*Task requirements*. What you need to produce from the material below is an exact transcription of the lines from the one with "The height and width of the screenshot is (389, 692)." through the one with "Expand the Delta Transform panel", both included, and no other line.

——————

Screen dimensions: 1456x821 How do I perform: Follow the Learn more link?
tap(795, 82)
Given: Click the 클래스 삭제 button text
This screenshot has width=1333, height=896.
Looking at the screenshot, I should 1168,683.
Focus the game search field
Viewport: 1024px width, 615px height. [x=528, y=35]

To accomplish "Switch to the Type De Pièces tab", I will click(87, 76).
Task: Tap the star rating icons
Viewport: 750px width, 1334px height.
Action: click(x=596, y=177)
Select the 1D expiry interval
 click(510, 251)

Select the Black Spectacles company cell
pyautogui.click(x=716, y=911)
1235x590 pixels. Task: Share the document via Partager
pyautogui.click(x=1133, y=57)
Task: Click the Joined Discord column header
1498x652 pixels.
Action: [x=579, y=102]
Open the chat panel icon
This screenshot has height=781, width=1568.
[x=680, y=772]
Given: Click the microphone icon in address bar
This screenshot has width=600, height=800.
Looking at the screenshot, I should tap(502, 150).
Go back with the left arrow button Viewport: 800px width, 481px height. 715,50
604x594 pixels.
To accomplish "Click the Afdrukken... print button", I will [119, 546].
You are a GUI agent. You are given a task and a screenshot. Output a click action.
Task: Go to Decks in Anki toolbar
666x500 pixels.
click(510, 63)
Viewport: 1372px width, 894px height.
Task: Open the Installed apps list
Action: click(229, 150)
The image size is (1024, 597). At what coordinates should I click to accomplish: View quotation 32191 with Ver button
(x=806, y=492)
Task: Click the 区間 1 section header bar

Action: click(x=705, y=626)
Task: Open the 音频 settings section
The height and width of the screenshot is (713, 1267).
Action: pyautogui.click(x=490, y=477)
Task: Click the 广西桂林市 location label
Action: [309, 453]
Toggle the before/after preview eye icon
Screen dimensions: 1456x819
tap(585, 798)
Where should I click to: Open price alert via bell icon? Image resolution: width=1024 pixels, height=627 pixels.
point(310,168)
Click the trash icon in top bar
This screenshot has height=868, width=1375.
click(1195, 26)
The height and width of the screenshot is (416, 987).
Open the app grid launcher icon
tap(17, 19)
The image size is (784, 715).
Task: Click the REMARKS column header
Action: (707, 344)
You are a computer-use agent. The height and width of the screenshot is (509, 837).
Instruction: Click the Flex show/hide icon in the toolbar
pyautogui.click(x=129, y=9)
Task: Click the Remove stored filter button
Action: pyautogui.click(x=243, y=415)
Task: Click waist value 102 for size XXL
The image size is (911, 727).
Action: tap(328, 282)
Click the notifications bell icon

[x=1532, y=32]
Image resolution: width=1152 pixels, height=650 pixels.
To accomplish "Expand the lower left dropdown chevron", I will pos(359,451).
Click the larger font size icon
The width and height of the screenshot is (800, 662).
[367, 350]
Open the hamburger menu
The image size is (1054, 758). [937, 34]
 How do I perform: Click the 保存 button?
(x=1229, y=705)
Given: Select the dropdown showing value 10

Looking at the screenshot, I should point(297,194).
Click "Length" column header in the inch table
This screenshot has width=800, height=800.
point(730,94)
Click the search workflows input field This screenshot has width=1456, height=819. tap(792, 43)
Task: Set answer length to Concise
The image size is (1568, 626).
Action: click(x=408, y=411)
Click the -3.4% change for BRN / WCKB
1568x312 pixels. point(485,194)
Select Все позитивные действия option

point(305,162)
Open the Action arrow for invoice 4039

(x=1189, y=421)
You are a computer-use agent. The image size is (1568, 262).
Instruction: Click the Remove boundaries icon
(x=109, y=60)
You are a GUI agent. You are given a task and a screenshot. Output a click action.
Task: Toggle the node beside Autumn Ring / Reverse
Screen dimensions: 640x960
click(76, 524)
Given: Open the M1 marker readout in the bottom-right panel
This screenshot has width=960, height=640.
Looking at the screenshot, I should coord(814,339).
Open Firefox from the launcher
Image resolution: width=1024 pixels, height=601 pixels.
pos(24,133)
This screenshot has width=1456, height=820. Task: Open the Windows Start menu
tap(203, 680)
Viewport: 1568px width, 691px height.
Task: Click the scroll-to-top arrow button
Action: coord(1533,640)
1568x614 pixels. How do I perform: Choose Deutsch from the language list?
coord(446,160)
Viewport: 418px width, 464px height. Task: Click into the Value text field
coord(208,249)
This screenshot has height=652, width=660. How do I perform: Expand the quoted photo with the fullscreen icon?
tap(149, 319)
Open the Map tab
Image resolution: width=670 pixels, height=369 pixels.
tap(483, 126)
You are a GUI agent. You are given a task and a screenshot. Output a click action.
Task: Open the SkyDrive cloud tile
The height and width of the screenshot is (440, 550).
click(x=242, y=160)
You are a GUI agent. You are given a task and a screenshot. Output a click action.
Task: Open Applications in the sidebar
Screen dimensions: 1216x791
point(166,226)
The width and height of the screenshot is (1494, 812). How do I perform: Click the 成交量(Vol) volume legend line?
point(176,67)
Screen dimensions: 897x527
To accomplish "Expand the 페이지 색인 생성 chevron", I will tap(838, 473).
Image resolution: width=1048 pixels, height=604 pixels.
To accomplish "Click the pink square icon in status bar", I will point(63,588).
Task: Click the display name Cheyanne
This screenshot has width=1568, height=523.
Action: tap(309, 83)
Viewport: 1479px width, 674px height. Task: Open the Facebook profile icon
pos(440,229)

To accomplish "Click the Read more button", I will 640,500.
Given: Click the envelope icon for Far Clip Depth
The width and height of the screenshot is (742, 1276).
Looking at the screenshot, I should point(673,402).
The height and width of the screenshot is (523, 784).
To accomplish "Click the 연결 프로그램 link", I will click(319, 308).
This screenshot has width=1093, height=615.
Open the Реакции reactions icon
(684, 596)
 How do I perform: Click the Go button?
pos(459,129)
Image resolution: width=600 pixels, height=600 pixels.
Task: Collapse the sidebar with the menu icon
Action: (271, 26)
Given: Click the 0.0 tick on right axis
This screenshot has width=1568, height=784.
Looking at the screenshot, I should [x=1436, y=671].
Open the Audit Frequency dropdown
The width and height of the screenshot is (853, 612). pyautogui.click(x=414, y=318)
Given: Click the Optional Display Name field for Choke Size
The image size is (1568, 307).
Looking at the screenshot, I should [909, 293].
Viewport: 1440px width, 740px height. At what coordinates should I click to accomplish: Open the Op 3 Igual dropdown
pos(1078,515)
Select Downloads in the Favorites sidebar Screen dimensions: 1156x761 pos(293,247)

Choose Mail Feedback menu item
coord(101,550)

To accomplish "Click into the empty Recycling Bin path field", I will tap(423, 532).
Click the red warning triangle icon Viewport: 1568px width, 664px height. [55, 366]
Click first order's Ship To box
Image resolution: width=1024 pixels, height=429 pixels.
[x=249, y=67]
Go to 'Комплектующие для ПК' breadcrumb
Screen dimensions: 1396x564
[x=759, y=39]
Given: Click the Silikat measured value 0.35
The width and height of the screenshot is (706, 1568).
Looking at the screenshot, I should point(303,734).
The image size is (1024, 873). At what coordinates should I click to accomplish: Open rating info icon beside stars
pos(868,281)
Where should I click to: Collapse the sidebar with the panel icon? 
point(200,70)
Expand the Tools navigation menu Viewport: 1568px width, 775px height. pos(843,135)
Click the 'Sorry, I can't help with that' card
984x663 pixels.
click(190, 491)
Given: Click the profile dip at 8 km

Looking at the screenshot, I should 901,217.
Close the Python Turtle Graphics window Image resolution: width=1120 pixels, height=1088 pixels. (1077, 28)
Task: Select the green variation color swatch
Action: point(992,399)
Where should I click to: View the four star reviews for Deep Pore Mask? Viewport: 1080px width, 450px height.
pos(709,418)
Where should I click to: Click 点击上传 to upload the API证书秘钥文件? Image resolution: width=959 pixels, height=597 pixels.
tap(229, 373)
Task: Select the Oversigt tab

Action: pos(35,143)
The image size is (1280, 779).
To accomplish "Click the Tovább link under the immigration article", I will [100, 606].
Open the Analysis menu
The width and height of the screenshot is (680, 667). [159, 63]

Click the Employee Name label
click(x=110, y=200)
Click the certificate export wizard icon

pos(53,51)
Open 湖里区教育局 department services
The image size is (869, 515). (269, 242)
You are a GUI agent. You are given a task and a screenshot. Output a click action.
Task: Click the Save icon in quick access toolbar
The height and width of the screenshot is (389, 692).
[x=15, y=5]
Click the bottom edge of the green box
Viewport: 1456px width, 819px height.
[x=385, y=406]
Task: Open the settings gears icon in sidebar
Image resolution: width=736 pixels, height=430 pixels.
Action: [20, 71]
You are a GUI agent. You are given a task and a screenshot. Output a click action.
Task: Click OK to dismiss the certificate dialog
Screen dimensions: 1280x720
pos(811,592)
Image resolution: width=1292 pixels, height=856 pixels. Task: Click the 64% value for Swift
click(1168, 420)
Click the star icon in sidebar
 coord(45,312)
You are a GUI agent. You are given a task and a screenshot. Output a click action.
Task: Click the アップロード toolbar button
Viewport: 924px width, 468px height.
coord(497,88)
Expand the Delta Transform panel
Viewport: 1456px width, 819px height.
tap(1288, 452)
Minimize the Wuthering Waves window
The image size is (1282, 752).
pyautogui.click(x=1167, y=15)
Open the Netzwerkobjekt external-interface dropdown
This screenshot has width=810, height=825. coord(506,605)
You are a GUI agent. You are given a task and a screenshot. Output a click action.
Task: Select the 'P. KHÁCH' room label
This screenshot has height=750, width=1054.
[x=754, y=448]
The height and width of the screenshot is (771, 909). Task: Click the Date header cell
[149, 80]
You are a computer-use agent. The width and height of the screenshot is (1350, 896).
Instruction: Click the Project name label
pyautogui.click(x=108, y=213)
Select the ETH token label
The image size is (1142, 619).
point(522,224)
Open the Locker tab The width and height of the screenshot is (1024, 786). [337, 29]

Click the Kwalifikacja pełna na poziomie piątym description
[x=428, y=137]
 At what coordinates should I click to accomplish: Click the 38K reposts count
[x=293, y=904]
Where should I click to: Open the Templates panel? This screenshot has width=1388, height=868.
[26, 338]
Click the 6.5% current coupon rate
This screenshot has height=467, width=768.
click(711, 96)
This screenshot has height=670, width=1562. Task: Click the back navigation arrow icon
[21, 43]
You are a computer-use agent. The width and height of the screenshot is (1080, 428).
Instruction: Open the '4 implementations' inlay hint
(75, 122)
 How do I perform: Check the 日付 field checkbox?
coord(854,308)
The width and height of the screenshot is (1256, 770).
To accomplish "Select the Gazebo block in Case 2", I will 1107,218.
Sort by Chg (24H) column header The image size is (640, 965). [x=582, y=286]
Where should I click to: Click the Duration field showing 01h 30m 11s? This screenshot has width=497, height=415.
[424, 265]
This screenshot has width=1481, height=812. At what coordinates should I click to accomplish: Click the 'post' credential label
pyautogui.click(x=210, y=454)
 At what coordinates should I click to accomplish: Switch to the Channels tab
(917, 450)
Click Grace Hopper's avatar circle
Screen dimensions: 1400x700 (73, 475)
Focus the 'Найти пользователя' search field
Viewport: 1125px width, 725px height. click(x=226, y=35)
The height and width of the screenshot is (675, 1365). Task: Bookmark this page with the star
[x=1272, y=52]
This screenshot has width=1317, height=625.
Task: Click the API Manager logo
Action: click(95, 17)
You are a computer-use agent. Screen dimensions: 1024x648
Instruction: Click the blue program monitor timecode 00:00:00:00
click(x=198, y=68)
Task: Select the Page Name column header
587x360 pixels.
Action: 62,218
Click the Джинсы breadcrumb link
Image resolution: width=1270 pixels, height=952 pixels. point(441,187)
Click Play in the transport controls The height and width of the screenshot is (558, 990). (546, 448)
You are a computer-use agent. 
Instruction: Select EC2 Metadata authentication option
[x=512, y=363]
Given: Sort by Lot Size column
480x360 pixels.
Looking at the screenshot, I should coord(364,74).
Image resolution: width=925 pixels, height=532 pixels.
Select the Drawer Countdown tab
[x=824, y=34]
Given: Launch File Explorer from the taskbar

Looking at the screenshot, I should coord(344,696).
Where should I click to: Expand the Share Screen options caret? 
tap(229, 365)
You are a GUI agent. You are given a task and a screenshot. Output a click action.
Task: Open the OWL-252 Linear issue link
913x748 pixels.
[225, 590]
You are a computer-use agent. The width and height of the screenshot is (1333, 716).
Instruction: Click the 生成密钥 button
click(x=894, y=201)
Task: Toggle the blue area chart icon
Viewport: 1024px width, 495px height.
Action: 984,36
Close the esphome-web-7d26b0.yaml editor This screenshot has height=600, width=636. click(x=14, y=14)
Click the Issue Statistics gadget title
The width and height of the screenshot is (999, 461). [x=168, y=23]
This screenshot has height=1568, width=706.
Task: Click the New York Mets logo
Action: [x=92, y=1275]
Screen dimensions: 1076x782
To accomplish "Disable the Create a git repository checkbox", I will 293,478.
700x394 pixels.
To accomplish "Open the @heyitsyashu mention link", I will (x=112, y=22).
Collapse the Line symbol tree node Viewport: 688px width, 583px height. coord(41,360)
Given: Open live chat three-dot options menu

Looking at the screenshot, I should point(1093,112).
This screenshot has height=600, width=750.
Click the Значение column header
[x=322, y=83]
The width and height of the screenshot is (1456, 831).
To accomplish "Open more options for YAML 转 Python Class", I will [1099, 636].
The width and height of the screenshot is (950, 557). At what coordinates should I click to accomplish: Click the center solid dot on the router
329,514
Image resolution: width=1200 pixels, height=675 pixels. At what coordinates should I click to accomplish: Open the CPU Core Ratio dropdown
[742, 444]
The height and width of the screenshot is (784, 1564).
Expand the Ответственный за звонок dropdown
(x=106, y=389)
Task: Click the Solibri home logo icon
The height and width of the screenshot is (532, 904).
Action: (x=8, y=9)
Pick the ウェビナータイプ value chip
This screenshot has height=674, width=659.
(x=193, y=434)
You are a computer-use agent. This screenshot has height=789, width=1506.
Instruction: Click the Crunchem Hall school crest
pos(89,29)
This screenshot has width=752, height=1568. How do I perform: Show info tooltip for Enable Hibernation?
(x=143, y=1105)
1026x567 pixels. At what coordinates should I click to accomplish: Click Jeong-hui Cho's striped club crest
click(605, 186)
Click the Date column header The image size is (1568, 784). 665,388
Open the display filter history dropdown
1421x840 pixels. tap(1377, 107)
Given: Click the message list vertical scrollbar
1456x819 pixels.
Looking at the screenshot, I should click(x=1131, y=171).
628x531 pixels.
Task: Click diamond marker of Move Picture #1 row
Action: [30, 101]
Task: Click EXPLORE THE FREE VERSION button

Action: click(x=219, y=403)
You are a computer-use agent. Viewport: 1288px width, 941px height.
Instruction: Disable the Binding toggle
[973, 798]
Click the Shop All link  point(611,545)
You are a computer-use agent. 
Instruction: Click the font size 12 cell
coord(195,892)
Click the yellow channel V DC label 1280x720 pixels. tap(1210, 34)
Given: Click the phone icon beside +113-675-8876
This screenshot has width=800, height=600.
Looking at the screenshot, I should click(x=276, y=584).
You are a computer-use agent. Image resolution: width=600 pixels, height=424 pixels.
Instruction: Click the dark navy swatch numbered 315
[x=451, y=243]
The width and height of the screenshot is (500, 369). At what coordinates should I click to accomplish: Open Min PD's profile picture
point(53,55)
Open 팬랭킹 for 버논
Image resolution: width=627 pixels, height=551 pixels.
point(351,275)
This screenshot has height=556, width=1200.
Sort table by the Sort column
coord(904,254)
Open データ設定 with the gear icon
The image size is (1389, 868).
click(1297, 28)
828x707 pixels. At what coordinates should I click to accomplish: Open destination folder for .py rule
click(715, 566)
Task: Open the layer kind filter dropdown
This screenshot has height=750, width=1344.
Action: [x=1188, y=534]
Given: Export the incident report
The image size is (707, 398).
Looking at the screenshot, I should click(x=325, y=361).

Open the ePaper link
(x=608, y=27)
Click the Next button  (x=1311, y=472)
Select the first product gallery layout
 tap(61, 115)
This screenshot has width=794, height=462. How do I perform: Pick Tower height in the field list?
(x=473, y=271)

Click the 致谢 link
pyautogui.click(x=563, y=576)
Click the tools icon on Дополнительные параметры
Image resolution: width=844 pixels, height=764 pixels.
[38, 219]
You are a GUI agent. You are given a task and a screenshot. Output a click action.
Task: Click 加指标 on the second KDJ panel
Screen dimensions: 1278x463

——————

*Response box*.
The height and width of the screenshot is (389, 692).
[x=15, y=5]
Click the bottom edge of the green box
Viewport: 1456px width, 819px height.
[x=385, y=406]
Task: Open the settings gears icon in sidebar
Image resolution: width=736 pixels, height=430 pixels.
Action: [20, 71]
You are a GUI agent. You are given a task and a screenshot. Output a click action.
Task: Click OK to dismiss the certificate dialog
Screen dimensions: 1280x720
pos(811,592)
Image resolution: width=1292 pixels, height=856 pixels. Task: Click the 64% value for Swift
click(1168, 420)
Click the star icon in sidebar
 coord(45,312)
You are a GUI agent. You are given a task and a screenshot. Output a click action.
Task: Click the アップロード toolbar button
Viewport: 924px width, 468px height.
coord(497,88)
Expand the Delta Transform panel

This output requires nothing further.